Selected excerpt below:

The general feeling of betrayal with regard to the UN and the European Union surfaces with bitterness.
“Of what use to use are security zones, American planes flying overhead, and the Blue Helmets in their armored cars if they keep [Serbs] keep on murdering us? We aren’t afraid of an attack on the city. If they try, we can defend ourselves. That’s how they want to starve us into surrender, by killing civilians with cowardly bullets.”
We wait for a woman friend of the couple who is also a refugee in the hotel. When she doesn’t appear, we decide to return to Jasminka and Ishak’s room the following day.
The account by Abzija Meduserjac, a fifty-one-year-old [Bosniak] widow, of what happened in Visegrad in May 1992, deserves to be reproduced in full.
“The White Eagles stuck a butcher’s hook down the throat of my neighbor, Ahmed Karisik. It was tied by rope to the back bumper of a car and they dragged him through the town so people could see him and hear his cries. Then they beheaded him and played football with his head. Finally they threw his remains into the river.”
“They hacked the arms off another acquaintance, Hasan Brko, and forced him to drink his own blood. He was also beheaded and thrown in the river.”
“The White Eagles came from Vukovar, but they recruited a lot of Serbs in the town. A neighbor brought them to our house. They asked after my eldest son, enlisted in the Bosnian army, then said they would be back. I was afraid for my daughter, and sent her to another part of the town where she could hide and save her life. At 10 p.m. the following night they came without the neighbor. They beat me and my younger son, forces us to lie on the floor by aiming their revolvers at us, and forced me to put the barrel of a loaded pistol in my son’s mouth while I was kicked and pummeled trying to get the gun to fire. Suddenly they tired of their game, and, for some reason, left us alone. I was speechless for eight days: I couldn’t make a single sound.”

End of Selected excerpt.

**Work request 1**
Answer these from the Bosnian war account:
(a) Whom do the writers wait for at the hotel?
(b) How old is Abzija Meduserjac?
(c) For how long was she unable to make a sound?
**Work request 2**
Carry on the Bosnian war account past its final sentence.

Dataset records below:

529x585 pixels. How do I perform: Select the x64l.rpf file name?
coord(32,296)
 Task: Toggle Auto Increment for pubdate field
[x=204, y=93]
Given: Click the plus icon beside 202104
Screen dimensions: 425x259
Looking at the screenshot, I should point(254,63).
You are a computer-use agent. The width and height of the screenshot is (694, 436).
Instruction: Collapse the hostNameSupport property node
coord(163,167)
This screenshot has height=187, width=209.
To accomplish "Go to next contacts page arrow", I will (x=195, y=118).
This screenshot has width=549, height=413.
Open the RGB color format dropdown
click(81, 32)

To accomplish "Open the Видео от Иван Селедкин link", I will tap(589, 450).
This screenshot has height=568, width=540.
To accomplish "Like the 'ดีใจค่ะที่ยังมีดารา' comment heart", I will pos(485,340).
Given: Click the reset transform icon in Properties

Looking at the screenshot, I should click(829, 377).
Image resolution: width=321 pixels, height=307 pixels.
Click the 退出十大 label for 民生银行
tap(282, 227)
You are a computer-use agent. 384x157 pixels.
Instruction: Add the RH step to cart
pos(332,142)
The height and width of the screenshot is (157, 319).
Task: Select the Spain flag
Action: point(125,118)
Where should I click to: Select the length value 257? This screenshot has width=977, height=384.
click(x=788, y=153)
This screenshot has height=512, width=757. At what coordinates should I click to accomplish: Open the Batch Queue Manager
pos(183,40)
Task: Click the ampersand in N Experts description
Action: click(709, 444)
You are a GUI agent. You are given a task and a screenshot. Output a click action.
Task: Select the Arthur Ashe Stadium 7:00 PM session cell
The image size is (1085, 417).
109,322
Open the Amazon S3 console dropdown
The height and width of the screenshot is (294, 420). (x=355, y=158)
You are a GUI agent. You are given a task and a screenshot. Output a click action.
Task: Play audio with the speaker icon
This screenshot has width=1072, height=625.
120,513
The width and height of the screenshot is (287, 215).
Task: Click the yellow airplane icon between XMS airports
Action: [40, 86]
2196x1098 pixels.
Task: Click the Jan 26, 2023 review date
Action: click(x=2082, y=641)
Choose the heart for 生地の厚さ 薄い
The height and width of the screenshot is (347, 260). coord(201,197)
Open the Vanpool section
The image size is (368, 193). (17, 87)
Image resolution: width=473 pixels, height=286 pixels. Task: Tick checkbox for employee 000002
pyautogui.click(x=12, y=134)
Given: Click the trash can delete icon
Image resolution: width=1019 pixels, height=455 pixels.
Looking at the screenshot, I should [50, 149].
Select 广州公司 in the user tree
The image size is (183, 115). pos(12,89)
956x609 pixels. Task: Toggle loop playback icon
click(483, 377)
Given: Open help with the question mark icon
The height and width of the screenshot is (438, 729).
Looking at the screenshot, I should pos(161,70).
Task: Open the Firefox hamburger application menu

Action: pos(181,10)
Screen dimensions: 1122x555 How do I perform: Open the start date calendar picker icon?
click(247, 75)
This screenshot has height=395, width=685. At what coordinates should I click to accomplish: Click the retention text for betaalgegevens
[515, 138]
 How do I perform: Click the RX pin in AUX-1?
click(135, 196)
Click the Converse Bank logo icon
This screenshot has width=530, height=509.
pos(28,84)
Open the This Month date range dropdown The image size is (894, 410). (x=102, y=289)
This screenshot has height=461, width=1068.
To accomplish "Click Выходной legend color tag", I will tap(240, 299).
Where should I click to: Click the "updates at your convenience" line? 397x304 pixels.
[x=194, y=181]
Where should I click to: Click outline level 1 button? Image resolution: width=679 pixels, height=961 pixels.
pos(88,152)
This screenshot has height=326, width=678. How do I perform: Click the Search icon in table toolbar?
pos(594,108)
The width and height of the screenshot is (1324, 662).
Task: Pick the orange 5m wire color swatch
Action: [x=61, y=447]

End of Dataset records.

**Expected output 1**
(a) A woman friend of the couple who is also a refugee in the hotel.
(b) Fifty-one.
(c) Eight days.

**Expected output 2**
“The Muslims who took refuge in Gorazde were promised they could return safely. The people who believed that perished. They forced more than 300 inside the Old Mosque, near the bus station, and set it on fire. I’ll never forget their cries of terror and the smell of burnt flesh.”
“There were girls who tried to commit suicide by throwing themselves out of the rooms where the White Eagles locked them up in order to rape them later. A neighbor and her seventeen-year-old daughter were raped, beheaded, and thrown in the river. One girl managed to escape from a house they doused in petrol and set alight, no skin, no hair, scorched, a living sore, like a ghost or skeleton. She was saved and is in a hospital in Ljubljana. ‘I live,’ she said, ‘in order to bear witness.’”
“Did the Serbs in the town collaborate in these brutalities?”
“A lot did. It seems incredible but it’s true. But a minority did stand aside and even tried to help us.”
“Do you think you could live with them again?”
Abzija’s face darkens, her eyes seem to stare into space.
“I don’t know. It would be very difficult for me to live alongside the man who gave us away.”
“You must walk this city patiently,” I read in a guide to Sarajevo published a few years ago, “if you want to discover it, find the main districts and understand how its heart always beats in old Carsija, the popular area of bazaars, traders, bystanders, and tourists. You must visit Bascarsija, the present name for this part of town, on foot. The few car parks on its periphery are difficult to locate.”
From the second day of my stay I have followed this advice and taken advantage of the gaps in my daily schedule, preferably at the time of day when the guns go quiet and a deceptive feeling of peace reigns over the besieged capital.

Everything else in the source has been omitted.